How often do I recite this favorite Psalm without really thinking about it? In the words of this Psalm, I am loved, cherished, sustained, and led by Him. But am I in reality? Do I submit to His leadership and guidance? When I pray, am I really coming to meet with my Shepherd, or am I trying to meet with God on some other level or in some other relationship?

I’ve been reading through the first few books of the Bible. I’m in Numbers right now, and Moses is leading the Israelites through the wilderness. The spies have just returned from Canaan, and the people have rebelled against God, weeping and accusing God of leading them to the Promised Land only to have them die in battle with the giants of the land.

I read through this and shake my head, but haven’t I done similar things in my walk with God? I want to avoid the wilderness. I want to walk in the green pastures, but I don’t want to travel through the valley of the shadow of death to get there! I look at obstacles and setbacks as though God were sitting far away, arms akimbo, laughing at my struggles; in reality, He is right beside me all the way, waiting to help me overcome each obstacle and gain victory together with Him. I’m looking at the giants, when He wants me to trust Him for the milk and honey He has promised. I still have to face the giants, and the battles ahead– but I don’t have to face them alone. I don’t have to face them in my own strength, my own limited wisdom, or my limited vision.

But here’s what I am learning as I read through this section of the Bible right now:

God IS with me. He doesn’t leave me or give me anything HE can’t handle. But I have to walk through the wilderness. I have to fight battles. I have to face giants. I have to learn to trust for my daily bread– whether it is manna or money to buy bread–daily. I have to listen to His voice; not impose my plans and ask for Him to bless them.

God doesn’t want me wrapped up or caged: He will not take away my freedom to follow (or NOT follow) Him. And when I wander, He may allow me to wander in circles for a while (hopefully not forty years!), but He will still be right there, ready to lead me when He sees that I am ready to move forward.

He will supply all that I really need– water from the rock, bread from Heaven– not because I have the money or resources, I think I’ve earned, but because He IS my provider. He can part the Red Sea; He can destroy Pharaoh’s armies. He can make the earth swallow up those who threaten me and defy Him. I am safe, even in the wilderness, when I stay close to the Shepherd!

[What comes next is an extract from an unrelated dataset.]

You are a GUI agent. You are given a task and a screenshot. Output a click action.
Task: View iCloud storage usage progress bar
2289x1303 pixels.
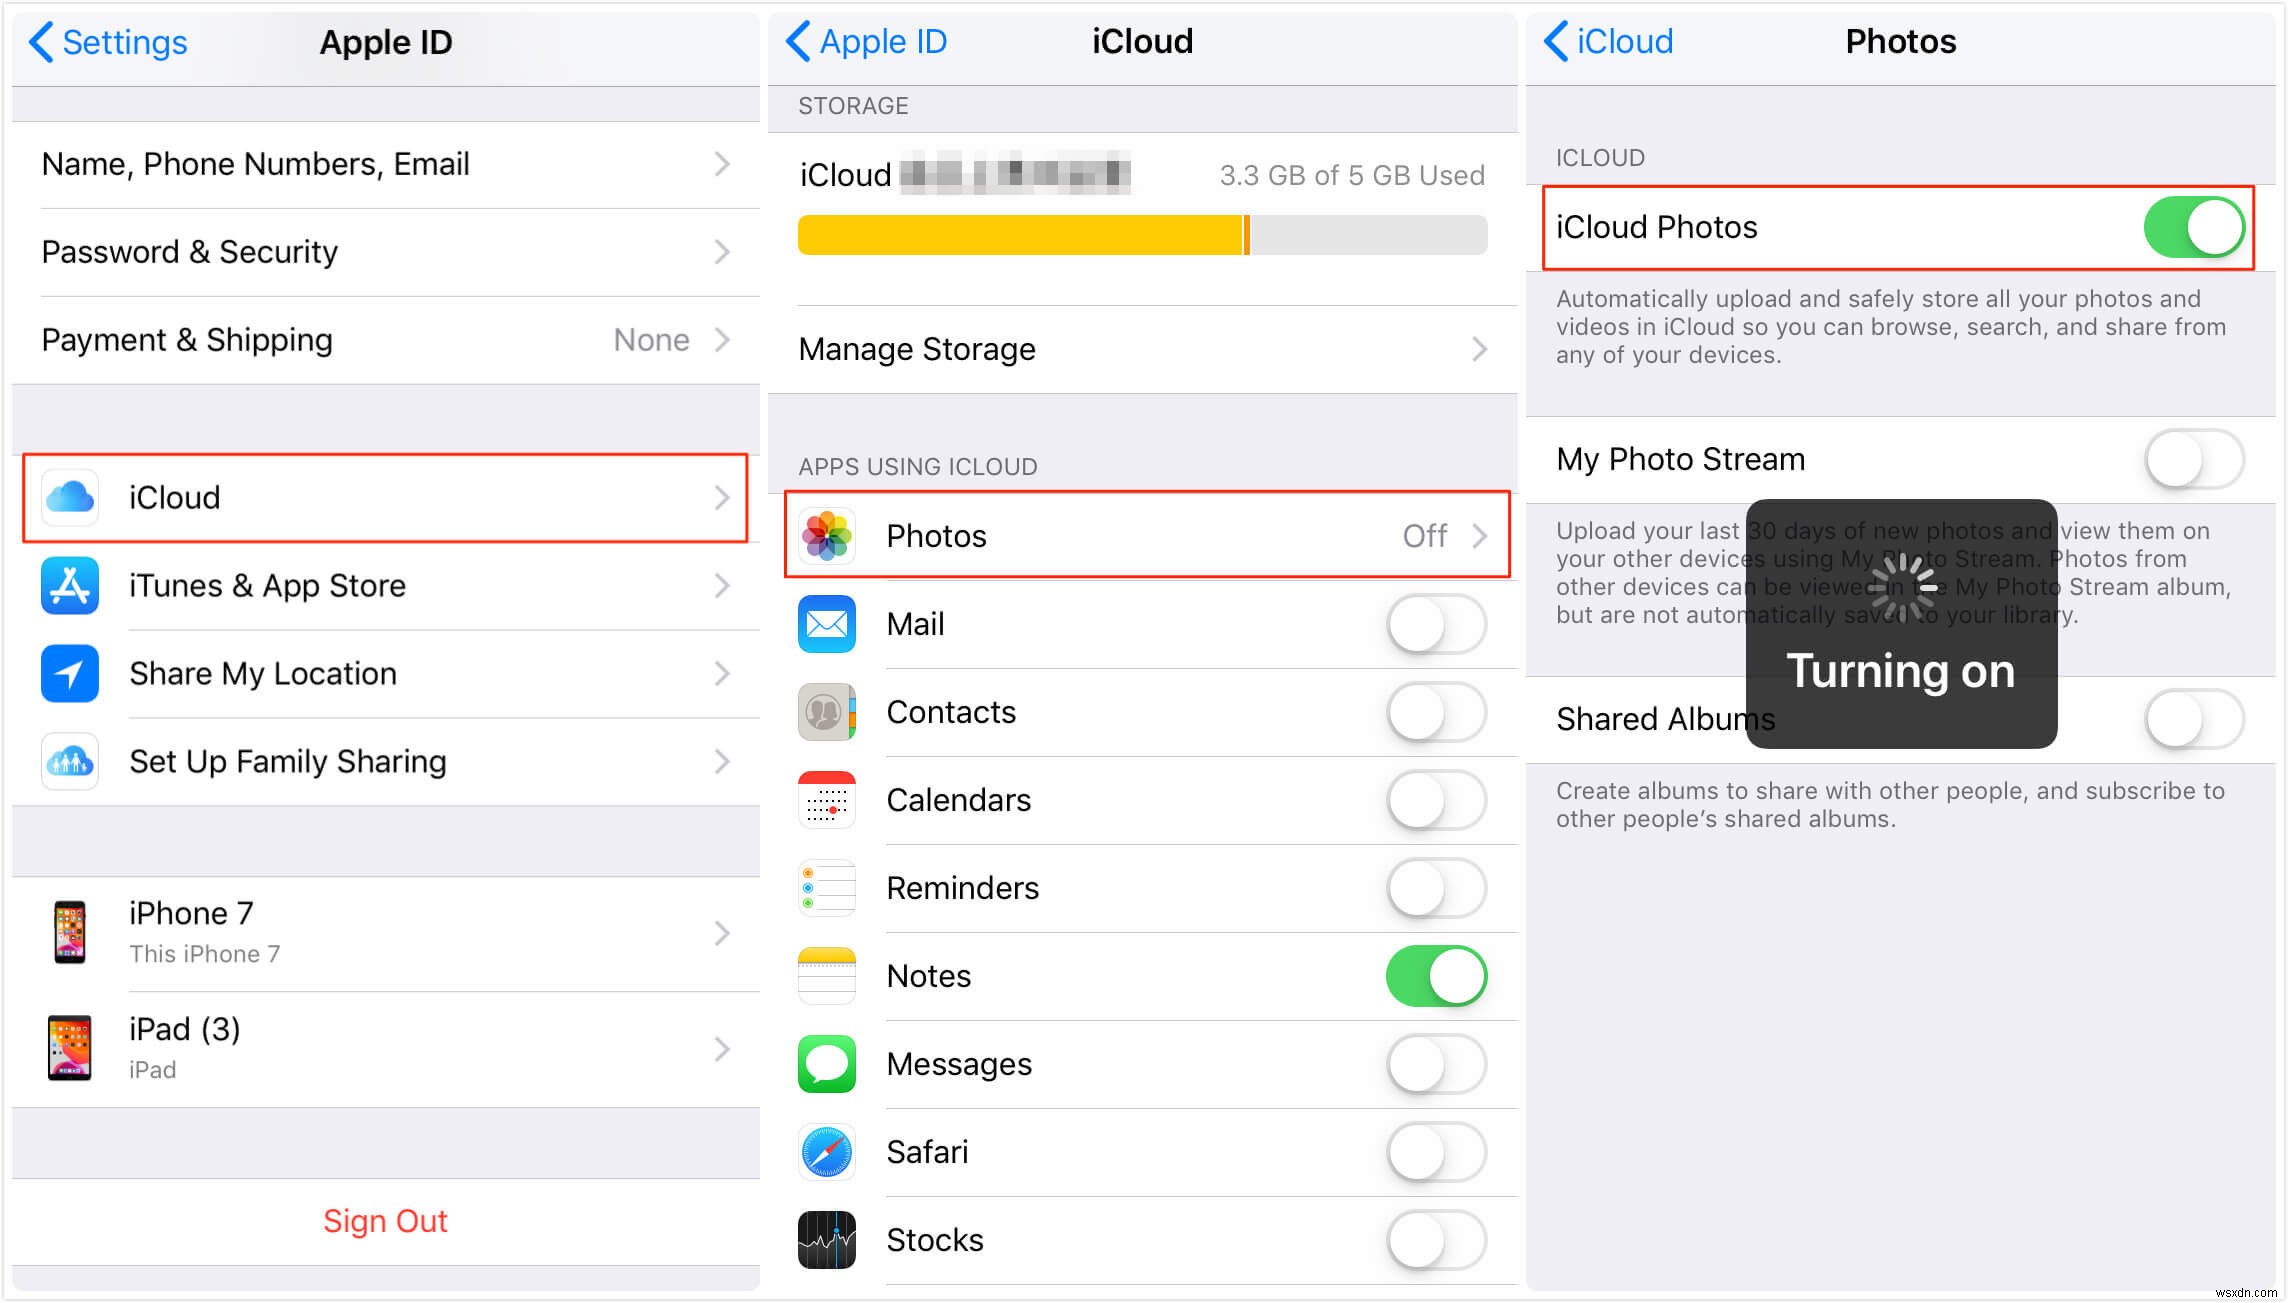[x=1144, y=240]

He will counsel and correct me. He will offer forgiveness again and again. He will not leave me lost or unable to return to His side. He will be a “Presence” in my life, wherever I go– day or night.

He sees me and He hears me– which is both comforting and fear-inducing. But it is a healthy fear; an awesome and reverent fear; one that keeps me humble. After all, I am a sheep, NOT the Shepherd! I can call out to Him, and He knows where I am (because He is right there, too), and He knows what I need. God saw the Israelites worshipping the Golden Calf even as He was speaking to Moses up on the mountain. God heard Moses as he pleaded for mercy, even in His anger and wrath.

He calls me by name. The Bible, especially the Old Testament, is full of individual names. Not just the ones we study in Sunday School; not just the ones in the children’s stories; but names of the leaders of the various tribes of Israel, and names of the spies, names of craftsmen God had selected to build the Ark and all the items needed for the Tabernacle, and names of those who rebelled. I am not lost in the crowd; I am not forgotten among the many. God knows me intimately– just as He knows you!

Even when my prayers seem like whining, bleating, plaintive “baa-ing”, I know my Shepherd hears. And He delights to hear from me. He delights in leading me through the wilderness and providing for my every need. And His promises sustain me when I don’t know what’s coming next, or I fear what I see on the horizon.

So I will pray today, and tomorrow, and every day, knowing that even my– especially my– “sheepish” prayers are not in vain.

“He Didn’t Come For Me…”

I’ve mentioned several times on this blog how much I love the book/movie, “The Princess Bride.”

At one point in this fractured fairy tale, the title character, Buttercup– THE princess bride, is waiting to be rescued by her true love, Westley. She has supreme confidence that he will rescue her from having to marry the evil Prince Humperdink. But Humperdink is equally confident that Westley will NOT come– because he knows that the wicked Count Rugen has (supposedly) killed him! As the stuffy archbishop pronounces Buttercup and Humperdink ,”man and wife,” Buttercup is stunned. She keeps repeating, “He didn’t come for me.” She cannot imagine a future in which Westley does not show up and save the day. Her hopes are shattered, and she walks in a fog to the bridal suite, where she prepares to kill herself in despair.

I don’t want to give away everything, but Buttercup’s plans take an unexpected and miraculous turn before the end of the story.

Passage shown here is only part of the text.